Thomas J. Peters and Robert H. Waterman in In Search of Excellence (1982) redefined the characteristics of organizational excellence. Based on a study of some of America’s best-run companies, it established the basic principles that when implemented would almost guarantee a higher probability of success. The fundamental message I took from the book, though, was the concept of zero defects and achieving higher levels of performance. At the time quality and excellence, to American companies, meant “good, but with acceptable defects.” The book challenged that norm and insisted that excellence meant “zero defects,” even pointing to Japanese manufacturers who were achieving this goal as an example. The sea change caused by this book resulted in “zero defects” being the only measure of organizational quality and a new standard for operational performance excellence in organizations. They established a new operational performance bar for organizations.
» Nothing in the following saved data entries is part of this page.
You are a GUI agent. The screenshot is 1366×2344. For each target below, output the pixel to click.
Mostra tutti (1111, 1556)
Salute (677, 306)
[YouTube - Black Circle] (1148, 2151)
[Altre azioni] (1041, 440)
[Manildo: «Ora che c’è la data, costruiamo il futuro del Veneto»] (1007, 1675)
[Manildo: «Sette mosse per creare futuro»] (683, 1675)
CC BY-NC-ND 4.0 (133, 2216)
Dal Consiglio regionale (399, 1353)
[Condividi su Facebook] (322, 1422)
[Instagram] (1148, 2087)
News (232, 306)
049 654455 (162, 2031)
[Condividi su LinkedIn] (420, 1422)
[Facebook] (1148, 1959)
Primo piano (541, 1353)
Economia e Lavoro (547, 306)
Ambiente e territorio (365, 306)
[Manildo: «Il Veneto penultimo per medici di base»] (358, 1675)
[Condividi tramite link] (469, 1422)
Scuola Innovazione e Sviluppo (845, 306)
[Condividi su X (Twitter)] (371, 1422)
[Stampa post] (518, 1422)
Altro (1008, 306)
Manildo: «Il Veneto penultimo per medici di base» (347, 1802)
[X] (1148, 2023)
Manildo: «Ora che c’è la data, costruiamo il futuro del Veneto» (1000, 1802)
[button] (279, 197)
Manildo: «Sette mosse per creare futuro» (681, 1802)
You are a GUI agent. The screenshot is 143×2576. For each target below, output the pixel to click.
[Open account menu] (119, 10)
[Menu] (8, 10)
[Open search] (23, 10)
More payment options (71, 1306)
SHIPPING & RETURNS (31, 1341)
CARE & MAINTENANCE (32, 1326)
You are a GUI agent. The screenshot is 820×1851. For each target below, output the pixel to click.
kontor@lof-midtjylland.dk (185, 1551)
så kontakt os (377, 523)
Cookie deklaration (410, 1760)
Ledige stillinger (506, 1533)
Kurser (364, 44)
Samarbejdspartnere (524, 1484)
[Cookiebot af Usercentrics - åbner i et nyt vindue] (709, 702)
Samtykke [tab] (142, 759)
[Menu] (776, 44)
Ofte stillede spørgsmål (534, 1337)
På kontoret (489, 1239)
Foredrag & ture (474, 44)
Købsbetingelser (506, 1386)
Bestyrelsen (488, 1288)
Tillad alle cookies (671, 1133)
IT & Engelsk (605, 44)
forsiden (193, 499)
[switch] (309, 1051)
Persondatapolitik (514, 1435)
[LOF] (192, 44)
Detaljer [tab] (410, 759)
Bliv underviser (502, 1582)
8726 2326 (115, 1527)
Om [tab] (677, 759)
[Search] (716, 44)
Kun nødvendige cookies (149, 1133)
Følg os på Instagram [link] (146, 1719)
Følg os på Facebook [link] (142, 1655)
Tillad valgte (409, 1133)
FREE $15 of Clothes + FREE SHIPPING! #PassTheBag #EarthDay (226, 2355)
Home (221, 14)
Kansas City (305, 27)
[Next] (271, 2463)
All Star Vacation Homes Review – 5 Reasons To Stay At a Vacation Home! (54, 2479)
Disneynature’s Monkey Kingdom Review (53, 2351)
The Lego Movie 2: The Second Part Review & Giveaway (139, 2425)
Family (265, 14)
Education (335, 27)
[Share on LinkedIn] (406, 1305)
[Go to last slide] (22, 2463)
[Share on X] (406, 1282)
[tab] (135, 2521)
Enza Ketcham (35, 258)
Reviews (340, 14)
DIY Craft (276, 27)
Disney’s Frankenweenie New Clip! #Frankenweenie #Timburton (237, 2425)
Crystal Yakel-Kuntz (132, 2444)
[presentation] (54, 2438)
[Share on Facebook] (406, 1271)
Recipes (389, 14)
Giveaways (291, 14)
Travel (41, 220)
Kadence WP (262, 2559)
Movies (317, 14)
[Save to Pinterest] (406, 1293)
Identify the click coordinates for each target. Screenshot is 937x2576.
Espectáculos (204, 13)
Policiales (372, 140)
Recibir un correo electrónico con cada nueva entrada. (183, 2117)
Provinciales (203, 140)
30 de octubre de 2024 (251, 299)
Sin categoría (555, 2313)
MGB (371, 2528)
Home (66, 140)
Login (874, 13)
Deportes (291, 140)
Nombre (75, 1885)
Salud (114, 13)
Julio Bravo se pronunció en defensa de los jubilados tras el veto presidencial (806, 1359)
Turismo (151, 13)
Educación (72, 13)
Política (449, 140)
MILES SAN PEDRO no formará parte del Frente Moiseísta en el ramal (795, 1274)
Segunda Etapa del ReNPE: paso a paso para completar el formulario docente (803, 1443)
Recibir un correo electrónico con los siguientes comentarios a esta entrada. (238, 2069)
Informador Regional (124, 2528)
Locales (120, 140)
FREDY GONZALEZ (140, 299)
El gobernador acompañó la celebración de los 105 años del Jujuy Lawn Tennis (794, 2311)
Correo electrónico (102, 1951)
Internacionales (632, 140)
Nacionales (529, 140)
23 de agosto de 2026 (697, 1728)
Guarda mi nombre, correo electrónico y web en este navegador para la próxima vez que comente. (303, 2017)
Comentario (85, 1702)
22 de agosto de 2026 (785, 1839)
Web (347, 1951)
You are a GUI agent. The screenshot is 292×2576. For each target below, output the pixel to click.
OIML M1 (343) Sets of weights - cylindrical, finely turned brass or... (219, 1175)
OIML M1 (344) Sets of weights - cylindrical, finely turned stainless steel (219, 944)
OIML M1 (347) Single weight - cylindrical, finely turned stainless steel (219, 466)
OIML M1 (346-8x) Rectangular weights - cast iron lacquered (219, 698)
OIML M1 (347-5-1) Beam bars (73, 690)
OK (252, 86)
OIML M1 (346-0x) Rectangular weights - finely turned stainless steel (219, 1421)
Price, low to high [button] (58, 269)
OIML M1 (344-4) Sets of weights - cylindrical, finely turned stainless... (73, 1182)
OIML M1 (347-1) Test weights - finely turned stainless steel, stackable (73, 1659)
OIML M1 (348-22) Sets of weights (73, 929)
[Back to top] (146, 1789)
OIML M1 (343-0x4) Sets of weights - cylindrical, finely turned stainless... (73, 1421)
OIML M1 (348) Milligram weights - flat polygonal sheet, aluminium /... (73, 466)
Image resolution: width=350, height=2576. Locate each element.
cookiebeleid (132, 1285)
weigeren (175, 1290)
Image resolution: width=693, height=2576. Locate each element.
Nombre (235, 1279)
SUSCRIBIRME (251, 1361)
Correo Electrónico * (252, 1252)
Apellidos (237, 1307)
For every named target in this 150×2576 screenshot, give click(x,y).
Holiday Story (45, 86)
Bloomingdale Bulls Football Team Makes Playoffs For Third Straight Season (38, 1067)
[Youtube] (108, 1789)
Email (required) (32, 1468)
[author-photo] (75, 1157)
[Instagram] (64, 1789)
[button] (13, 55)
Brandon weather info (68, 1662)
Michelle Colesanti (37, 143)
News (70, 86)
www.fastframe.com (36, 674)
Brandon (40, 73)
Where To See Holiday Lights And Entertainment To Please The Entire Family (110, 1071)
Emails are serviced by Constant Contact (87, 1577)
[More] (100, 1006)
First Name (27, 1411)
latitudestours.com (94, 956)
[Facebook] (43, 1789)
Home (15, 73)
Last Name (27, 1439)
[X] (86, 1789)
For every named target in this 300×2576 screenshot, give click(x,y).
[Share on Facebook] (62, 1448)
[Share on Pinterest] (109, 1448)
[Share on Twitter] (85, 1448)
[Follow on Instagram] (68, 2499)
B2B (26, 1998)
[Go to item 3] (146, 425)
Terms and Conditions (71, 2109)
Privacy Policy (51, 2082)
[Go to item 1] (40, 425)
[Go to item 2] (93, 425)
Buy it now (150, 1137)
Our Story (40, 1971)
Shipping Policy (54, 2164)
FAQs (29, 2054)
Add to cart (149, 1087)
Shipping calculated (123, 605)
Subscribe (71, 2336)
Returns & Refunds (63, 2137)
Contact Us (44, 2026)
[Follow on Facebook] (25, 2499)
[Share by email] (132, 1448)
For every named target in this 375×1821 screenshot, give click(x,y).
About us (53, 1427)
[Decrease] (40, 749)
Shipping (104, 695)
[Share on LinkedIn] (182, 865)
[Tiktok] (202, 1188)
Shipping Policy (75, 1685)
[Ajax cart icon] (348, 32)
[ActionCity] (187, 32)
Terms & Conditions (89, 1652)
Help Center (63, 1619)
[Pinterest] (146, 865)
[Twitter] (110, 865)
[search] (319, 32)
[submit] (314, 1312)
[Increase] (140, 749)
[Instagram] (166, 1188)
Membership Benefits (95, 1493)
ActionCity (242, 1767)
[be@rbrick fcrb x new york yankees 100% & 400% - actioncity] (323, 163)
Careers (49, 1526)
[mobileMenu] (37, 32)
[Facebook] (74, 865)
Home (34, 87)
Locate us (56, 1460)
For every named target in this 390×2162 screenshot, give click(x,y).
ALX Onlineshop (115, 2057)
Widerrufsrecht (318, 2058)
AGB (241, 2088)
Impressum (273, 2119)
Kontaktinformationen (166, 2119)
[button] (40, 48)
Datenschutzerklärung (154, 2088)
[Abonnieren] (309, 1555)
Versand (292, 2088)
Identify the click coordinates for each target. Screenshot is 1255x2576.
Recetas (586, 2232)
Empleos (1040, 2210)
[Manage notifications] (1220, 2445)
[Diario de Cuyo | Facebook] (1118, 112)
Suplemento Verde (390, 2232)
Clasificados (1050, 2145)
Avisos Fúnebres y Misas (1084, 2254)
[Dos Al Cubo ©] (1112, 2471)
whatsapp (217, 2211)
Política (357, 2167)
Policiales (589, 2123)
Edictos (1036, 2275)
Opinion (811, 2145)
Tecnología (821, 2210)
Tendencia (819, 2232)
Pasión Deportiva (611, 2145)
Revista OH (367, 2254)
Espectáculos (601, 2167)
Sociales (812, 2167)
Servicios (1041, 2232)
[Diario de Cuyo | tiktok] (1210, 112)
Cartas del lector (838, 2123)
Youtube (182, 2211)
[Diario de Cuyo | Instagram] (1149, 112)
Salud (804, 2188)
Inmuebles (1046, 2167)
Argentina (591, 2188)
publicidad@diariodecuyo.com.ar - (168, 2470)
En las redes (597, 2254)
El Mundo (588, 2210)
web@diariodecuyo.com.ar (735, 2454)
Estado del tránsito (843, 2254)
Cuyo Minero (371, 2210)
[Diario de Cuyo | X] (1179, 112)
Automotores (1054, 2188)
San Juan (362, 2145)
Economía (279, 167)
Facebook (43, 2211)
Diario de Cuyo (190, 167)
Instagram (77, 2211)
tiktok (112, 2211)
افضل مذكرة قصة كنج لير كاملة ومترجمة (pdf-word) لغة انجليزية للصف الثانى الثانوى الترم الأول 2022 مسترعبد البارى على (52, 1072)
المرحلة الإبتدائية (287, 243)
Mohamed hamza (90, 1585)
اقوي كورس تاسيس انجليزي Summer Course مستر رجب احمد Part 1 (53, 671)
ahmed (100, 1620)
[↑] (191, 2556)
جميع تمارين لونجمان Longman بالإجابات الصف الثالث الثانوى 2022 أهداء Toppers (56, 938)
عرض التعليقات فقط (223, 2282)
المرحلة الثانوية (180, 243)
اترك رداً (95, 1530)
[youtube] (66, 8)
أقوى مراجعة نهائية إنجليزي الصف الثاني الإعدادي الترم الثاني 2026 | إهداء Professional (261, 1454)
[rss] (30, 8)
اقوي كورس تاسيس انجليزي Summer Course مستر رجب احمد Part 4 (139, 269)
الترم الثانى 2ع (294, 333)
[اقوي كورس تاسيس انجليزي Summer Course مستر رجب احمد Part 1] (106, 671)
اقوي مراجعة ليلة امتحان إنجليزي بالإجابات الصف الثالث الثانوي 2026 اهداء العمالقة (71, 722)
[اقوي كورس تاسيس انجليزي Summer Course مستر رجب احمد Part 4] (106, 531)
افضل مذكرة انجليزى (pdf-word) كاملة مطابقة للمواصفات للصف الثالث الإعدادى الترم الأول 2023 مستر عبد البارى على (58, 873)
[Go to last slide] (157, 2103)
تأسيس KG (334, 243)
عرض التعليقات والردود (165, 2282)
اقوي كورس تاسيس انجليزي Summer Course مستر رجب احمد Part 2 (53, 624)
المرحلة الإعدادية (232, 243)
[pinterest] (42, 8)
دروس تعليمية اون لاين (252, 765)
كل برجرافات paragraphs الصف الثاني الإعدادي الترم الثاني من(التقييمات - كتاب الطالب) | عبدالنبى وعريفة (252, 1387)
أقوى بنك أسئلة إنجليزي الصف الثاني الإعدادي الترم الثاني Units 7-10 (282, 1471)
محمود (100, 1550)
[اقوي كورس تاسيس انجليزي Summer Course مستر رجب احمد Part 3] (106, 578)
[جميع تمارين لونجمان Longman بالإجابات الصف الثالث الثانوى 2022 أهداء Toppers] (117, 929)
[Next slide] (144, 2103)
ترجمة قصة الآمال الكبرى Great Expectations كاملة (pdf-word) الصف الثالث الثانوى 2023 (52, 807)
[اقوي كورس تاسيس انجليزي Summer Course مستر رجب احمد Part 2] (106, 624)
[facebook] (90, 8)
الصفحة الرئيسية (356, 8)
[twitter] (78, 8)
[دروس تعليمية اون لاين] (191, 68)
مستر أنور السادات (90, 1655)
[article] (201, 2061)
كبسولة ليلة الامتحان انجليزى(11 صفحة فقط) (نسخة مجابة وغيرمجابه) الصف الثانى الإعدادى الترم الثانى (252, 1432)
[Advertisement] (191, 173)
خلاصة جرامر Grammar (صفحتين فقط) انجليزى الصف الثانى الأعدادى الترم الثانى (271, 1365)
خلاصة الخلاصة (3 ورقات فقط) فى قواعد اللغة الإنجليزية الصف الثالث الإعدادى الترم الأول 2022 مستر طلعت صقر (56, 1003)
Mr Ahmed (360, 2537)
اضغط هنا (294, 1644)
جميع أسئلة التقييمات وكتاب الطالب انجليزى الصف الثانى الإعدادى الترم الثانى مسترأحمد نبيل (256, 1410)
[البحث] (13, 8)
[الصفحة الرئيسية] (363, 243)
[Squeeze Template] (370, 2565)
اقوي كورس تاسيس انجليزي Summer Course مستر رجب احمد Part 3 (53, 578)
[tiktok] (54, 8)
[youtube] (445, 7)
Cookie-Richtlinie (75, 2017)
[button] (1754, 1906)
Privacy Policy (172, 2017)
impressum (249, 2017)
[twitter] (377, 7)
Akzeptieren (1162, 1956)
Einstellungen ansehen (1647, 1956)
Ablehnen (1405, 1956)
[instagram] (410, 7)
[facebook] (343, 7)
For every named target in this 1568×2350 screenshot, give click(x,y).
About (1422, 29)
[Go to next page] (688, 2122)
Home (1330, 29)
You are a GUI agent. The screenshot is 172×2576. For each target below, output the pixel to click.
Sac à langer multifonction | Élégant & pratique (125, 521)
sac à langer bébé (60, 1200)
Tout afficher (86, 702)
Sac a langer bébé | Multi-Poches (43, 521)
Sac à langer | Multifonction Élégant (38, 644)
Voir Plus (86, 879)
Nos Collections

A monumental shift in how we as humans will interact differently than we have in the past and how this will change the way we do business was predicted in 2006’s Wikinomics: How Mass Collaboration Changes Everything by Don Tapscott and Anthony D. Williams. Knowledge is no longer exclusively internal and organizations that do not tap the global knowledge existing outside their four walls will not survive in the 21st century, according to the authors. In this new era of innovation the concepts of open-sourcing, mass collaboration and co-creation are inseparable and can establish every business as a global business. In the past, the giants of industry could make it difficult and expensive for a start-up to establish itself, essentially blocking competition. However, the Internet has flattened the world and has become the key tool of globalization. It has so decreased the price of entry for businesses establishing themselves in the global marketplace that every organization must now operate as if competitors are being born every day.
The messages in The One Minute Manager and In Search of Excellence are as relevant today as they were 25 years ago while the projections in Wikinomics are as revolutionary and groundbreaking as any I have seen. If you are part of an organization that is ready to learn about the necessary mindsets, skill sets and competencies that will prepare you for the demands of business in the 21st Century, then I encourage you to pick up a copy each of these books.